Petit fils de Jean II, il est le cousin du roi Charles VI, il était un prince français de la maison capétienne de Valois. C'est lors d'une croisade menée à l'appel du roi Sigismond de Hongrie, contre les Ottomans, que Jean gagna le surnom de "sans peur". Il commandait le contingent français, mais la bataille se termina en septembre 1396 par le désastre de Nicopolis, où les croisés furent vaincus par le sultan Bayezid Ier.

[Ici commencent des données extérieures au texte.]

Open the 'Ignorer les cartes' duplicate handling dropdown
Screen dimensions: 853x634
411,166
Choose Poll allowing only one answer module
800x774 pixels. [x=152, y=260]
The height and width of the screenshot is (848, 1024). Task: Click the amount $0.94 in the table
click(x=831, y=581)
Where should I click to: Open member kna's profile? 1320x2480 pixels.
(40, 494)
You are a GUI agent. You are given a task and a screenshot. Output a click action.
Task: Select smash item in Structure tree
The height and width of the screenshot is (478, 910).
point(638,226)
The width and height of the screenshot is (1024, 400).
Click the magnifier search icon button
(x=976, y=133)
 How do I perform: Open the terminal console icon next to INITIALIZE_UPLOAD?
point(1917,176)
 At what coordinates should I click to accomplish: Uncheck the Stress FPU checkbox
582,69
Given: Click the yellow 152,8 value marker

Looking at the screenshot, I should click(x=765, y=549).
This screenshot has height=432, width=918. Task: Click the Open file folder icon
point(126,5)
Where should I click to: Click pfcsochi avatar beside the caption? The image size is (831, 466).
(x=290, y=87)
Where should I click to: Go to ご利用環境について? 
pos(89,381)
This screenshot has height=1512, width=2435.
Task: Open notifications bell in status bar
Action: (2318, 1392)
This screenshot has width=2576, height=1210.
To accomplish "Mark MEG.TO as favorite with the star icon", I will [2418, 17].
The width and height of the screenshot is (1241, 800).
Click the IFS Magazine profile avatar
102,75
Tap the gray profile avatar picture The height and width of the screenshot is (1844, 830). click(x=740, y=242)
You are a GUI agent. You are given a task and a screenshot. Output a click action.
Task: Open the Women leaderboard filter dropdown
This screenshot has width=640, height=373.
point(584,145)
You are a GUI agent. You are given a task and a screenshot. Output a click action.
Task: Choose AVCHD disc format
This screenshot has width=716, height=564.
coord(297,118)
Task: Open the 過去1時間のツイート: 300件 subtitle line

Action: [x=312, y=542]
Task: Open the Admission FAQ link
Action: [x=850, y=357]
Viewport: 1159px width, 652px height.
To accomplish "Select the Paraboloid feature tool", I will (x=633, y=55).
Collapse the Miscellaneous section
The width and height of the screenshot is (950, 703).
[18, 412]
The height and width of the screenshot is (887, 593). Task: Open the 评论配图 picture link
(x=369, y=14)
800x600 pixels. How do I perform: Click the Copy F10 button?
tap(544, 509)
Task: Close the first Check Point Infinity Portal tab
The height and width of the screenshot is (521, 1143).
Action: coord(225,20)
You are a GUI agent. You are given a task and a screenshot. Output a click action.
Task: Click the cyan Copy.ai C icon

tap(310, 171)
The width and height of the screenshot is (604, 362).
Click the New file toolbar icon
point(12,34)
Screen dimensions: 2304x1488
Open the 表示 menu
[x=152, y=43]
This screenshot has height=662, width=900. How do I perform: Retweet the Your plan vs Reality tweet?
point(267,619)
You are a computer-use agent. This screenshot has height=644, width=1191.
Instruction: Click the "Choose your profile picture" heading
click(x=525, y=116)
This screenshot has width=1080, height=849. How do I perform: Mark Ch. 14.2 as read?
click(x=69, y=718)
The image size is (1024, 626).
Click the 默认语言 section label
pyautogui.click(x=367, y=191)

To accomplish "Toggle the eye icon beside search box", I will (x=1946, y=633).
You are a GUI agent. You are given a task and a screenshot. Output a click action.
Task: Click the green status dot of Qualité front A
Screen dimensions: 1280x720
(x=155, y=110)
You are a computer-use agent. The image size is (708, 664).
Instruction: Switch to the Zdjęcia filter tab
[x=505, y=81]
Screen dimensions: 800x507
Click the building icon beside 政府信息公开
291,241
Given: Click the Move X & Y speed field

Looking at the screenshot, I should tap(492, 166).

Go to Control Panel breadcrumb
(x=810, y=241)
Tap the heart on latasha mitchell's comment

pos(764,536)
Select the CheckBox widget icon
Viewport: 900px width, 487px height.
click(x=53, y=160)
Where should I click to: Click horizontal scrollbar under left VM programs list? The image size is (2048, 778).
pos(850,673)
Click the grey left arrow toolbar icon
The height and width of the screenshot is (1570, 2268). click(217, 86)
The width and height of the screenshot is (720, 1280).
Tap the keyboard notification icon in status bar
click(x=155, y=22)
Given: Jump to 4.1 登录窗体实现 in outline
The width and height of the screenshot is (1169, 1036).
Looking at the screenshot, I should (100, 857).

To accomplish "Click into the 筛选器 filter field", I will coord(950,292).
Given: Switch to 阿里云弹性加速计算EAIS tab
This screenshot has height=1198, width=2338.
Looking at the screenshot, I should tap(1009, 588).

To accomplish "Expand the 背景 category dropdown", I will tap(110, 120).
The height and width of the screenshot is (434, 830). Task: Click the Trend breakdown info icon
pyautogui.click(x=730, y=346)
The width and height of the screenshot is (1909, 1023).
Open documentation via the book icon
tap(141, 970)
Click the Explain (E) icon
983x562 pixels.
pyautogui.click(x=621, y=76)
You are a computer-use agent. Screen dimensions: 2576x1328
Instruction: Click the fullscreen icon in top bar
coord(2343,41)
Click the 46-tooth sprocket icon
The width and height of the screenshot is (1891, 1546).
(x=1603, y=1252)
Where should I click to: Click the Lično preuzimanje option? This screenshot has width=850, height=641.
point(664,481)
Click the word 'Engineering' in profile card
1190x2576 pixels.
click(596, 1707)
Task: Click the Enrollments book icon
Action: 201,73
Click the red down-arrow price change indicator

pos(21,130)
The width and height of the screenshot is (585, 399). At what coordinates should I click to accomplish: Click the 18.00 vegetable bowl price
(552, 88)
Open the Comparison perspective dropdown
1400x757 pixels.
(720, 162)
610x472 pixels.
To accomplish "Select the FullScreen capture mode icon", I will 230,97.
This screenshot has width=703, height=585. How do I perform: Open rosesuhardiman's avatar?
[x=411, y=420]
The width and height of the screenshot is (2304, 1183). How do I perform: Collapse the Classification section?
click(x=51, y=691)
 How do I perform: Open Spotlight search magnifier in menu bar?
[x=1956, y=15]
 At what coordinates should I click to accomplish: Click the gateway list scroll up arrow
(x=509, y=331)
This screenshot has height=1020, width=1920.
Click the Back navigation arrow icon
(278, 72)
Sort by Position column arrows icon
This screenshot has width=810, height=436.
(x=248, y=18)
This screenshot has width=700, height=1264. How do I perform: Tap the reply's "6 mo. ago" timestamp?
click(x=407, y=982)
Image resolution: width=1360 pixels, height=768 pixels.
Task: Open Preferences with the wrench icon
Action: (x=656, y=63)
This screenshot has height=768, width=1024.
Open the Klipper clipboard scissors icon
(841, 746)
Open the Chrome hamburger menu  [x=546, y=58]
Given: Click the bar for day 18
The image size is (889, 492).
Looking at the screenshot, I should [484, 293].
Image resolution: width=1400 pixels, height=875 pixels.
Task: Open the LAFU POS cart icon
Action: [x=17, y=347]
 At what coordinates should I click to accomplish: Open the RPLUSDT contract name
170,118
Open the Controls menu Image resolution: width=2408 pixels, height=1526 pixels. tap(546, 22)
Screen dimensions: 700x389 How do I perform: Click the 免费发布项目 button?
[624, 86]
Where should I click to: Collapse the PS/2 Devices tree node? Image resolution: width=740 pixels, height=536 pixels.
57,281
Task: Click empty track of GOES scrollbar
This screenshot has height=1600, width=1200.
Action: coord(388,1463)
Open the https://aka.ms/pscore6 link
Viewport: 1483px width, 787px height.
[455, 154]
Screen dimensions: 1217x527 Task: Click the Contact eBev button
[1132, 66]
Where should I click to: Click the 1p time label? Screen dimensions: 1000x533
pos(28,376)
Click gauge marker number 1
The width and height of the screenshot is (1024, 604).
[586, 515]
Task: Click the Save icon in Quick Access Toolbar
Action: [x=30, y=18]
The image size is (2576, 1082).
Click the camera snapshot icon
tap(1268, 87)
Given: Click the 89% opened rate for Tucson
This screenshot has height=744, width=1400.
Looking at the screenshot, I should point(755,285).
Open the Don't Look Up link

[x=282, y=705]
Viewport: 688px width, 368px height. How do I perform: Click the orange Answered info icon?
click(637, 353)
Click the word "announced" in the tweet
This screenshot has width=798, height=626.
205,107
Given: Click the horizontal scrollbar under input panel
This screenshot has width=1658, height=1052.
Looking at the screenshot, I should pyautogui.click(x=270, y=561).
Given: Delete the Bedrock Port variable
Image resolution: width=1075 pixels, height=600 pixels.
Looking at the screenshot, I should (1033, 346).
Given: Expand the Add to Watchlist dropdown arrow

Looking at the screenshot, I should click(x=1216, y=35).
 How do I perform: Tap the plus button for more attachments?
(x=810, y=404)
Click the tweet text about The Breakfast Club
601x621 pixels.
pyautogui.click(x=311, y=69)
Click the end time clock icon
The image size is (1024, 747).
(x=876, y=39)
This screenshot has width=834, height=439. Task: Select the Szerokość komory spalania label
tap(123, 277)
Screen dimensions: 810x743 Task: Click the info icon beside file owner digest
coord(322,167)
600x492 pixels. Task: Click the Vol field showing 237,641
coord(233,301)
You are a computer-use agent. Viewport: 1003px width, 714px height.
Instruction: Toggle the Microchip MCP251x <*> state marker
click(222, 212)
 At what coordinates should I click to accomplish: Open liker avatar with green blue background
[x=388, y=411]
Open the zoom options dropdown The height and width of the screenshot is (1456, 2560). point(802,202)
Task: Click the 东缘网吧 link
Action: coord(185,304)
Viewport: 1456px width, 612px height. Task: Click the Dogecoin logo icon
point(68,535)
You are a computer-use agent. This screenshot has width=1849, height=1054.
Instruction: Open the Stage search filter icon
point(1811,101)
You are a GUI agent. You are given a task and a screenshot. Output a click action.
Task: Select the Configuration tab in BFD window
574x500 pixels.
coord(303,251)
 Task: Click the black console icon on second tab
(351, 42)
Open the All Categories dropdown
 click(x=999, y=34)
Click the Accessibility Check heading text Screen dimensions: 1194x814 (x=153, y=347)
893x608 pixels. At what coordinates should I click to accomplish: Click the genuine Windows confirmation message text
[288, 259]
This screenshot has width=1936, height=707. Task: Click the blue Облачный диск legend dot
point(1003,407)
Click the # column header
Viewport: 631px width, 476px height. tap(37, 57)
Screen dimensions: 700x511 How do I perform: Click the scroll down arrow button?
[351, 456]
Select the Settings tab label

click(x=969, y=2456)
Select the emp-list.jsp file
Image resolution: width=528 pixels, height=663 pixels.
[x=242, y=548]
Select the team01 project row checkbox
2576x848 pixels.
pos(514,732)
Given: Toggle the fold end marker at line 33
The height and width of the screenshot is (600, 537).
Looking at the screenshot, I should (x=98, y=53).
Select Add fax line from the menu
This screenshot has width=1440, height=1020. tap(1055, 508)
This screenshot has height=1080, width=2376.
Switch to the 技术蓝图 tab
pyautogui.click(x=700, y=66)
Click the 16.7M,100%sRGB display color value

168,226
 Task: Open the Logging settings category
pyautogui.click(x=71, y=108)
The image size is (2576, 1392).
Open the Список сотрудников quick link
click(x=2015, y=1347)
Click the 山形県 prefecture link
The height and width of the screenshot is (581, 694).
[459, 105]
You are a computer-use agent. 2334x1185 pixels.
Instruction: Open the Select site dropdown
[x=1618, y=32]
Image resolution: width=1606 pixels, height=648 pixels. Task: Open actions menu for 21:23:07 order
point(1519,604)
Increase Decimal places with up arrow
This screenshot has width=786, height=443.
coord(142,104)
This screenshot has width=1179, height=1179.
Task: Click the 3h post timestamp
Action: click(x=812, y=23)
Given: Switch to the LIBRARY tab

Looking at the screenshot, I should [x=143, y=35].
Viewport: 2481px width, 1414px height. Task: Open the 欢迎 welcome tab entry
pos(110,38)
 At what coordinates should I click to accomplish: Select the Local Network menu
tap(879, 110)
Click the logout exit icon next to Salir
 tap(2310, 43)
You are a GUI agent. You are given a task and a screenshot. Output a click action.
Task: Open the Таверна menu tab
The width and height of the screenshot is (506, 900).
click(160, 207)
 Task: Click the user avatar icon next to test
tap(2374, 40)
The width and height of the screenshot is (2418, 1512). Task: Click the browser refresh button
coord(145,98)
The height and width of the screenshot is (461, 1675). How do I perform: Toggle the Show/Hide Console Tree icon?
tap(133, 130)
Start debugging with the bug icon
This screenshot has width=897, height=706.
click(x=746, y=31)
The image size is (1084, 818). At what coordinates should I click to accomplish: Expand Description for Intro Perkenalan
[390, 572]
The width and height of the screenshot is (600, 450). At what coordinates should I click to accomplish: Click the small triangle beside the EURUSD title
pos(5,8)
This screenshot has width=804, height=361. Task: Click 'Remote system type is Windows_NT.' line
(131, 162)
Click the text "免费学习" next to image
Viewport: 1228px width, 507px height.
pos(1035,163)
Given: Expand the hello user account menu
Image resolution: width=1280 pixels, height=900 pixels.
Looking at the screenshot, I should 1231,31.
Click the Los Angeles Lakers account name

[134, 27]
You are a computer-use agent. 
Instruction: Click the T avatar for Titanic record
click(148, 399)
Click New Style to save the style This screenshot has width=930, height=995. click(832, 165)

Il a poursuivi la consolidation de l'État bourguignon, politique entreprise par son père, Philippe II (dit le Hardi). Par un habile mariage avec Marguerite De Flandre, il va devenir maître d'un ensemble territorial considérable, avec des villes comme Lille, Bruxelles et Bruges, et donc s'enrichir énormément. Mais cette orientation vers le nord, va l'éloigner de Paris, et ses relations avec le pouvoir royal vont se dégrader au gré de l'assurance qu'il va acquérir dans son domaine.

Mais parce qu’il avait besoin des finances royales pour développer sa principauté et que ses intérêts se heurtaient à ceux du frère du roi, Louis d’Orléans, Jean sans Peur va faire assassiner ce rival en 1407. En commanditant le meurtre de son cousin, le duc de Bourgogne entraînera la France dans la guerre civile entre les factions bourguignonne et armagnac (laquelle cherche à venger Orléans), qui se disputaient alors la capitale et la régence. Ces troubles contribuèrent à relancer la Guerre de Cent ans.

En 1409, profitant d'une brève accalmie dans les tensions qui animaient la capitale, il va faire construire un somptueux hôtel particulier dans Paris. A ce jour, la tour, achevée en 1411, existe toujours et peut se visiter, rue Etienne Marcel.

Jean sans Peur sera assassiné à son tour en 1419 alors qu’il tentait une énième réconciliation avec les Armagnacs pour tenter de parer au péril anglais.

C'était un homme vif, à la fois mécène et bon vivant, dont on connaît plusieurs maîtresses, un grand nombre d'enfants illégitimes, et le goût prononcé pour les intrigues et manœuvres politiques. De toutes évidences, ce devait être une personnalité exceptionnelle.